About this task >> Take from the material every line that contains the word "Expand".

Records shown >>

=== Begin Enclosure ===

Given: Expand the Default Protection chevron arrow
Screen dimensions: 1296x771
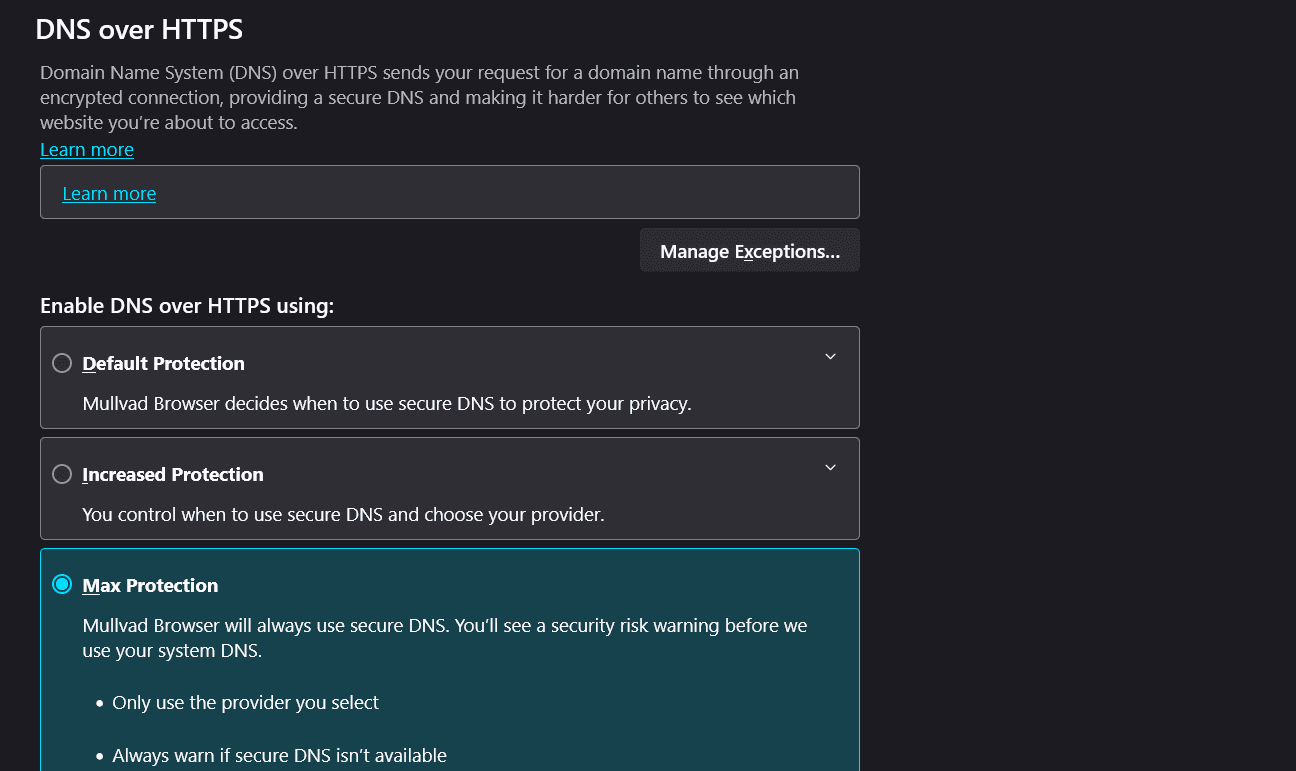Looking at the screenshot, I should [x=830, y=357].
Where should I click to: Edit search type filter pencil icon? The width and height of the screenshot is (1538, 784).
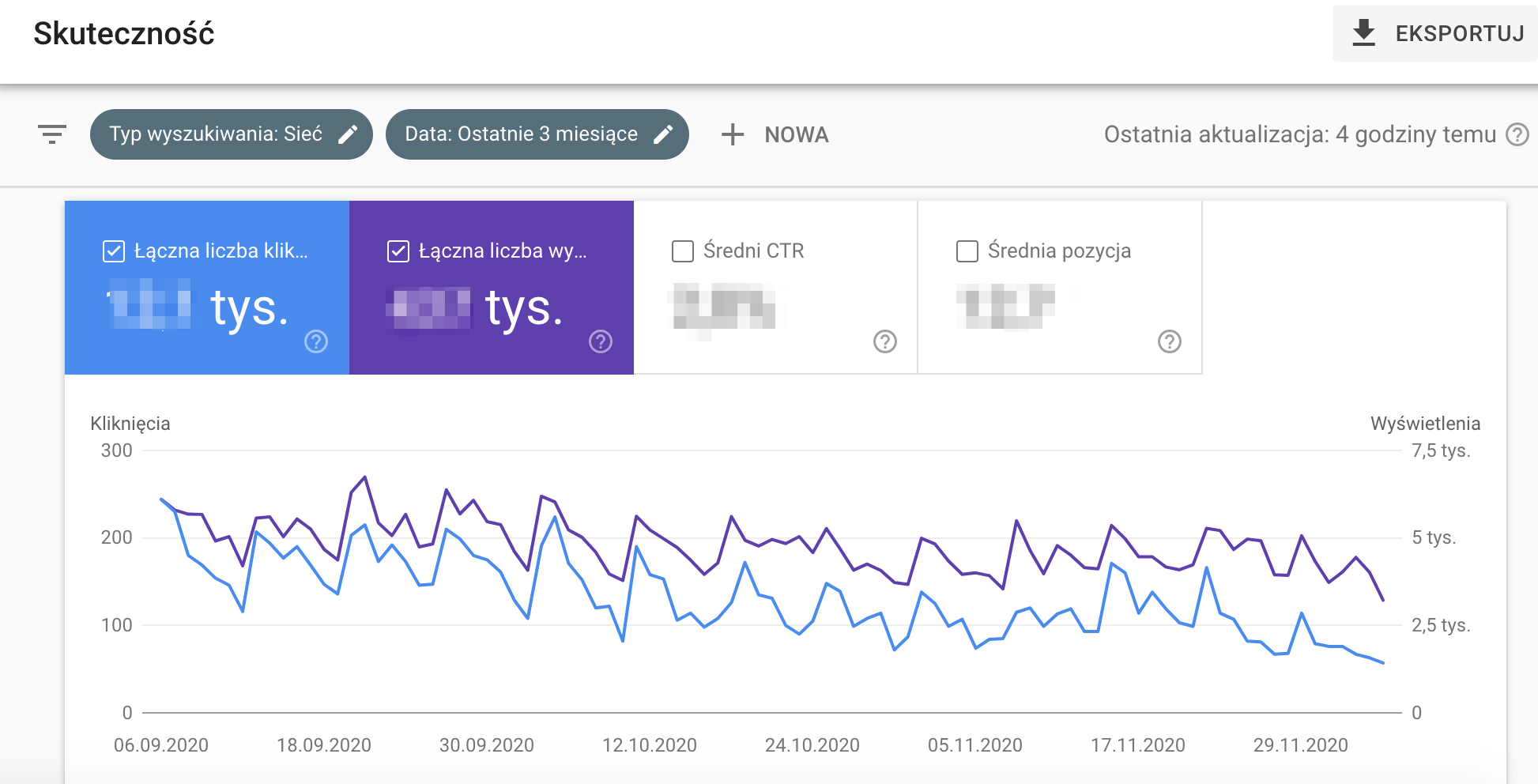[348, 134]
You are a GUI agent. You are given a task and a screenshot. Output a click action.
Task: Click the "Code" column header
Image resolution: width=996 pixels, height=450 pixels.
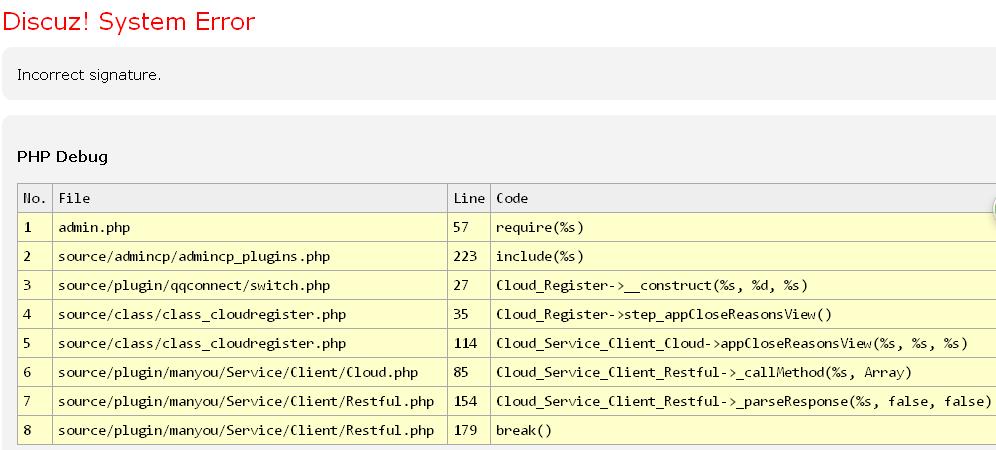click(x=512, y=198)
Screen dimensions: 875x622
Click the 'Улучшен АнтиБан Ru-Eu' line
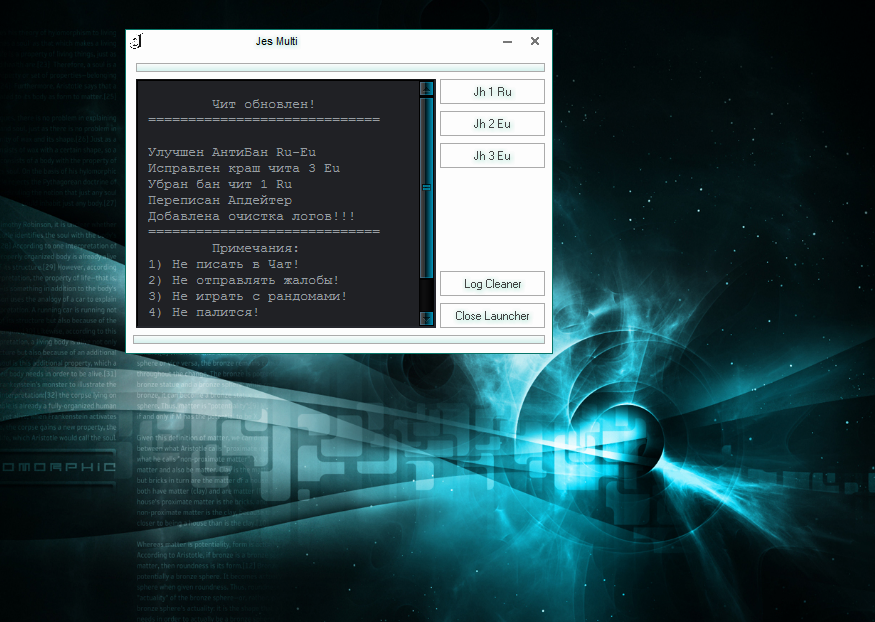click(x=232, y=152)
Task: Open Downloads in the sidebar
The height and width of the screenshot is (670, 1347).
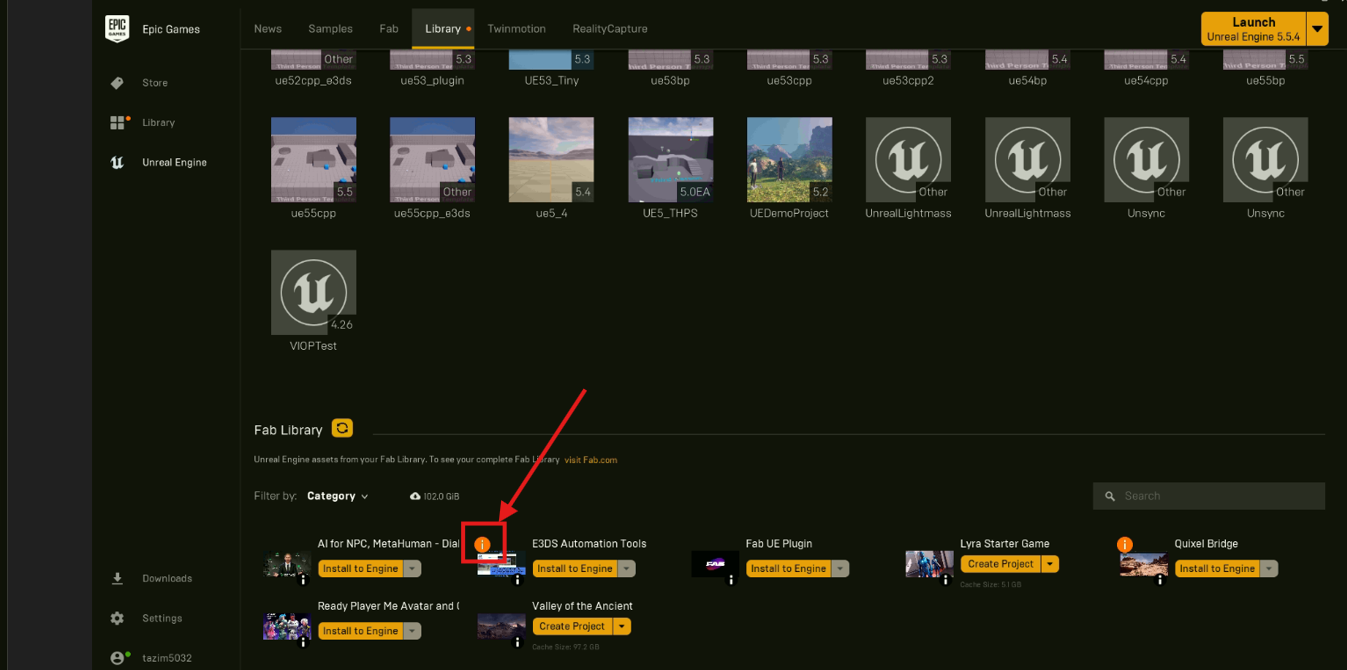Action: (166, 578)
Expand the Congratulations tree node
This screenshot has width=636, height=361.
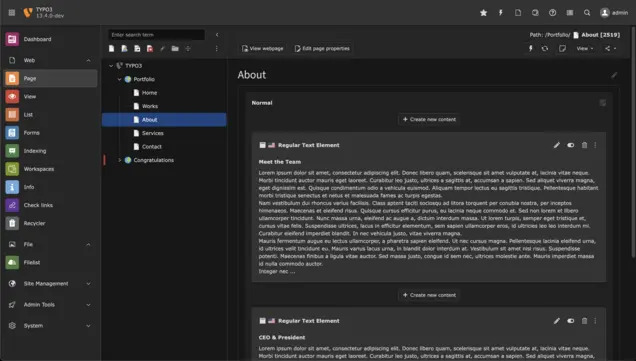click(x=120, y=160)
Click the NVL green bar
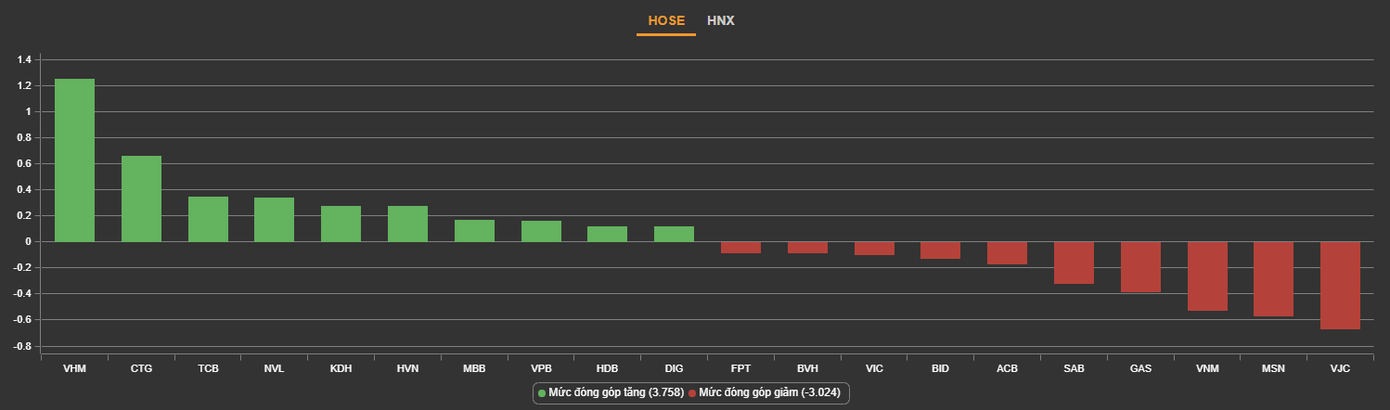The image size is (1390, 410). coord(274,219)
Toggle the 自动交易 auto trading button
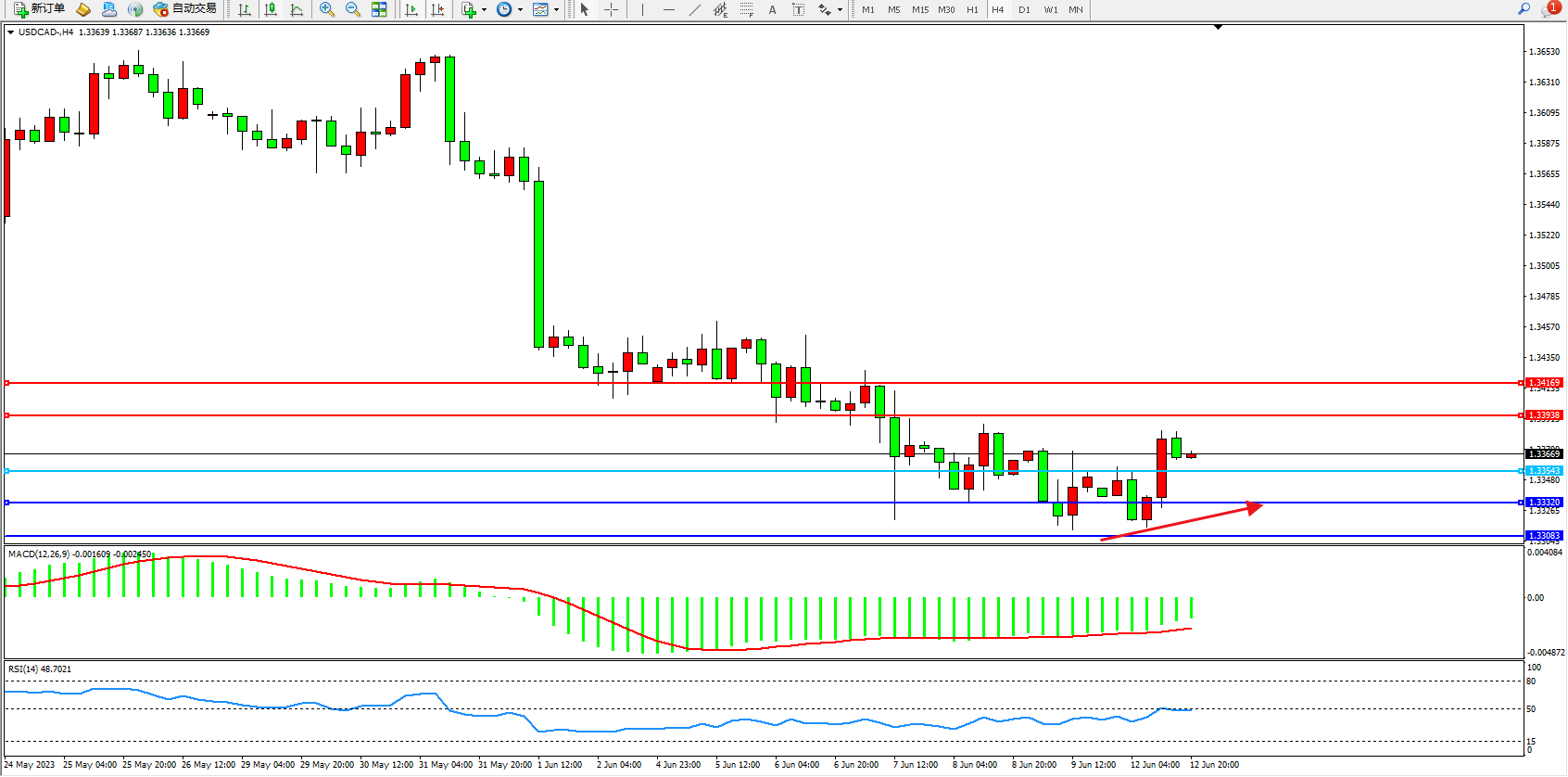Screen dimensions: 1568x777 (x=185, y=9)
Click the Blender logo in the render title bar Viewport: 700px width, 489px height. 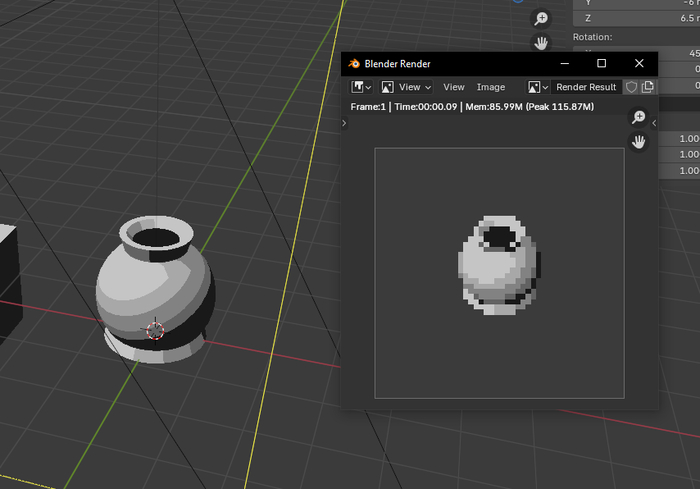(x=354, y=63)
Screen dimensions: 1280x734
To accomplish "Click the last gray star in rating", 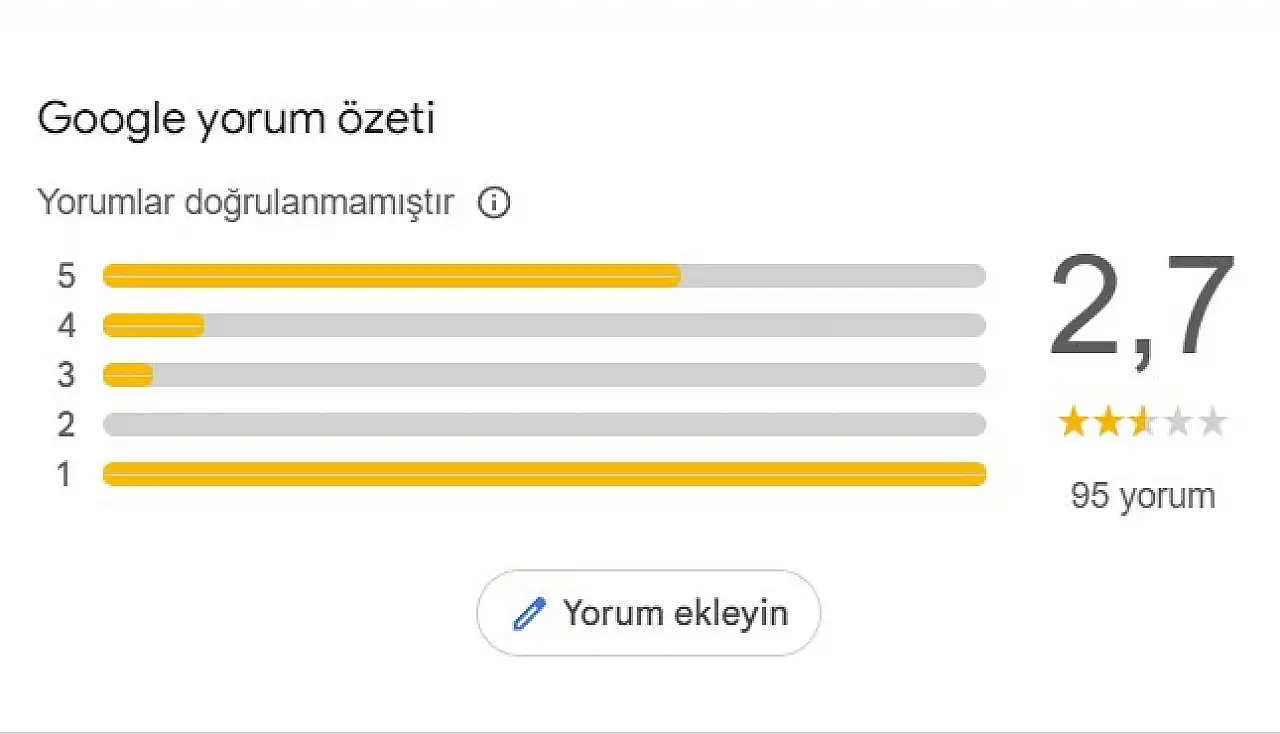I will point(1212,423).
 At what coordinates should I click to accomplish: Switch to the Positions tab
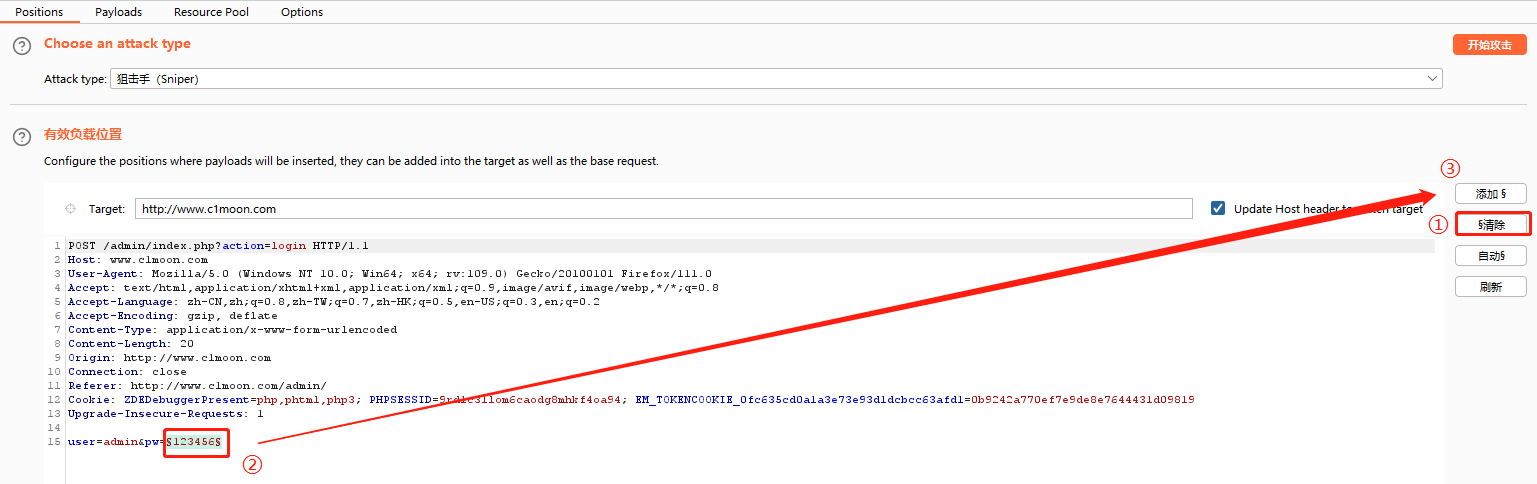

=== End Enclosure ===

Exercise result >>
Given: Expand the Default Protection chevron arrow
Expand the Congratulations tree node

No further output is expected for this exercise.